[Start of EXCERPT PROVIDED]

Russell is also active in the community. She is an usher at St. Luke Baptist Church in Syracuse and works with the youth group and junior choir. She also mentors and guides young people facing challenges and assists them by providing clothing and other necessities.
Russell was recently recognized by the Office of Multicultural Affairs, the Caribbean Student Association and the Office of Multicultural Advancement with the Trailblazer Award, given out at The Black Lounge annual dinner and music celebration, held this year on Feb. 2.
The Trailblazer Award recognizes exemplary leadership, selfless acts and dedication to the Black community at Syracuse University and in the community, says Cedric T. Bolton, coordinator of student engagement with the Office of Multicultural Affairs.
Russell was humbled to be honored. “I was in shock,” she says.
“There are people who have been a motivation and inspiration to our students, and it’s important to celebrate them,” says Bolton. “She’s just so genuine, and she’s there for people when they are in need. I’ve seen her interact with students, staff and faculty for my 15 years here, and she has an incredible spirit.”

[End of EXCERPT PROVIDED]
[Start of STORED DATA]

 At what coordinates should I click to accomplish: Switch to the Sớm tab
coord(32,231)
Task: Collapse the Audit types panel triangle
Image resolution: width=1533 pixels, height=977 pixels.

[End of STORED DATA]

▶ [WHAT TO DO]:
Pick up the piece about Russell and the Trailblazer Award after its last sentence and continue it.

▶ [WRITTEN ANSWER]:
In 2014, Russell was honored with the Martin Luther King Jr. Unsung Hero Award at the annual Martin Luther King Jr. Celebration. The awards are presented annually to people who, in the spirit of King’s “beloved community,” have made a positive difference in the lives of others but who are not widely recognized for their efforts.
“That honor will be in my heart until I die,” Russell says. “The award is so meaningful because of Dr. King and all that he did for the Blacks. He led us to a better place, and it means a whole lot. He did it all for us.”